As consistently brilliant as it is, The Harrow & the Harvest may still not assuage the doubters who find Welch and Rawlings’s music to be a contrivance: roots music minus the “real” country roots. But, for most, questions of “authenticity” will soon pale when listening to this superb album, a record that, once again, demonstrates Welch and Rawlings’s love and respect for the musical traditions they’ve immersed themselves in. In an era of empty excess, in which an artist's light show can merit more comment than their music, the unadorned, austere approach of Welch and Rawlings’s work feels both bracing and brave. And this deceptively modest yet entirely magnificent new album builds on their past achievements while taking their music forward with impeccable subtlety and grace. Essential.
Reviewed for Wears the Trousers.
Reviewed for Wears the Trousers.
A new band to discover for me.As you know, I like folk music, and loved Hadestown.
ReplyDeleteI think I'll give this album a try(and maybe also Time The Revelator from 2001)

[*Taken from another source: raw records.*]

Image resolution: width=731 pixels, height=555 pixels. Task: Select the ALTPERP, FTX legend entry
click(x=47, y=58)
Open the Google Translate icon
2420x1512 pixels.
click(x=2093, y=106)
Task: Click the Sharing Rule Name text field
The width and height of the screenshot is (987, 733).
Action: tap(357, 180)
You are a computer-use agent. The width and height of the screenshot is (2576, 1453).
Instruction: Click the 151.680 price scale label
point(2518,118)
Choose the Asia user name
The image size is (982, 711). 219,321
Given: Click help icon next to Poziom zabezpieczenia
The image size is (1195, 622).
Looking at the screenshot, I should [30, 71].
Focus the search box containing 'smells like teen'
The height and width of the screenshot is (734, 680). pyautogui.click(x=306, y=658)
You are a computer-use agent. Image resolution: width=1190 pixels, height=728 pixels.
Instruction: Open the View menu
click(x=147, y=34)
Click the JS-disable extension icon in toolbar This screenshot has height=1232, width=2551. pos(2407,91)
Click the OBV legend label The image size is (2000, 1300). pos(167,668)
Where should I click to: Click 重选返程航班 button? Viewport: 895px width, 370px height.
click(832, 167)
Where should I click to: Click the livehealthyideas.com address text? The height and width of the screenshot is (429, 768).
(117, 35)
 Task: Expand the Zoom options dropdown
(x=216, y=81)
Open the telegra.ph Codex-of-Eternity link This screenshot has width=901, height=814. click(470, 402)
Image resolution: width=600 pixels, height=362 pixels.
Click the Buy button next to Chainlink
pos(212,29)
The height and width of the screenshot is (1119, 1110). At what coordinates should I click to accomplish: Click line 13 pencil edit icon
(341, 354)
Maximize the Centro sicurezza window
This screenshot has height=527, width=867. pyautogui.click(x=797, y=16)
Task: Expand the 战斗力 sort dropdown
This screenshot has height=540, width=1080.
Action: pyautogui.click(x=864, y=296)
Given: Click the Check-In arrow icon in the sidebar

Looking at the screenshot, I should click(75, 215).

Although folk usually is very hit and miss with me. Wasn't bowled over with the live video above(too repetitive for my liking). Will give the other tracks a listen, as you call the album consistently brilliant! from Chris
Let me know how you liked it. The “plainness” of their music can seem a bit forbidding at first, and I took a while to warm up to it myself. (Unlike, say, Iris DeMent or Emmylou Harris, which was love at first hearing for me.) But it’s definitely worth preserving with. Do check out SOUL JOURNEY as well, the most “varied” of their albums and perhaps the one you’d like the most.